Additionally, several genes involved in or affected by matrix proteolysis were included in the core gene set including F2RL1, ADAM19, UCHL1, SERPINE2, and SERPINB2. F2RL1 encodes a protease-activated thrombin receptor that is activated by trypsinmediated cleavage and has been shown to play a major role in vascular tone and hypotension via coupling to the nitric oxide pathway, as well as vessel inflammation and wound healing by stimulating the activation of immune cells and regulating capillary permeability [23-25]. ADAM19 encodes a membrane anchored metalloproteinase that participates in the proteolytic processing of beta-type neuregulin isoforms and plays a role in a variety of biological processes including cell-cell and cell-matrix interactions [26]. UCHL1 encodes a thiol protease belonging to the peptidase C12 family which hydrolyzes peptide bonds at the C-terminal glycine of ubiquitin and interacts with a number of NCAM cadherin proteins [27]. Both SERPINE2 and SERPINB2 encode inhibitors of serine proteases including thrombin, urokinase, plasmin, and trypsin [28], further emphasizing the role of extracellular proteolysis as a defining factor distinguishing HIHECs.

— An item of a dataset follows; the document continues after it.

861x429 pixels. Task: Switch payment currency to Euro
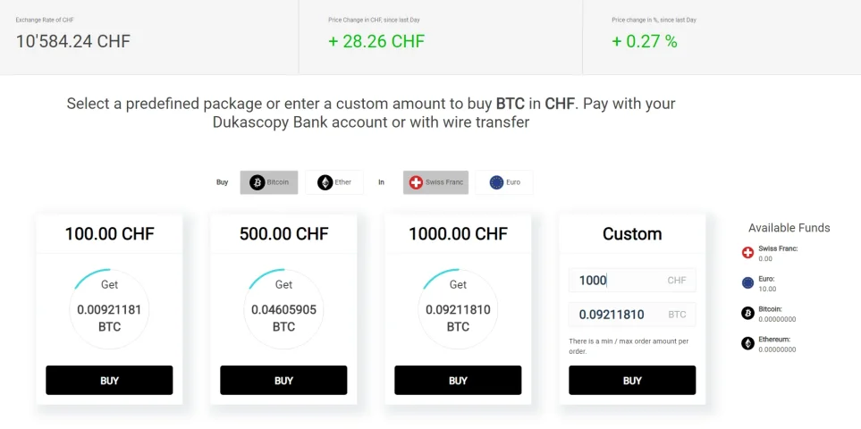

Our analysis identified putative transcription factors that may play a role in regulating this core gene network in HIHECs, including SP1, RelA, CREB, ESR1, STAT3, ETS1, c-Jun, and C/EBP-beta. While no reports in the literature have indicated that SP1, RelA, CREB, ETS1, or c-Jun are deregulated in infantile hemangiomas, C/EBP-beta, STAT3, and ESR1 have been shown to impinge on the pathology of these benign tumors. C/EBP-beta is one of the most important transcriptional regulators for collagen genes [29] and plays a major role in adipogenesis (a key process in the involution of infantile hemangioma tumors). Propranolol, the gold standard treatment for infantile hemangiomas, has been shown to enhance adipogenesis via increasing the expression levels of the pro-adipogenic transcription factor C/EBP-beta and other C/EBP family members [30]. STAT3 is an important marker for human embryonic stem cells (hESC) [31]. STAT3 along with Oct-4 has recently been shown to be expressed strongly in the endothelium of proliferating infantile hemangiomas [32], suggesting the presence of a primitive cellular origin for these tumors downstream of hESCs. ESR1, which encodes the estrogen receptor alpha protein, plays a predominant role in the vasculature by controlling cell survival, inflammation, oxidative stress, vasodilation, and neovascularization [33]. Patients with infantile hemangiomas demonstrate significantly higher estradiol (E2) levels compared to controls [34] and the combination of hypoxia and estrogen has been shown to synergistically enhance hemangioma endothelial cell proliferation [35]. We have previously published that the SWI/SNF chromatin remodeling subunit BAF57/SMARCE1 is significantly upregulated in HIHECs relative to HDMVECs [9], and this protein has been shown to be a critical regulator of estrogen receptor function in a number of cell types [36]. The estrogen link to infantile hemangiomas may help to explain why female infants are 3 times more likely to have an infantile hemangioma and 9 times more likely to show complications from these tumors.

In summary, our meta-analysis strongly indicates that changes in extracellular matrix proteolysis and cell adhesion are some of the most significantly defining factors influencing the pathology of infantile hemangiomas. Therapeutic interventions which aim to target these processes may show great efficacy in the treatment of patients afflicted with this tumor.

Funding for this work was kindly provided by TTUHSC startup funds to BAB and SARP summer medical student research scholarships to DT and KV.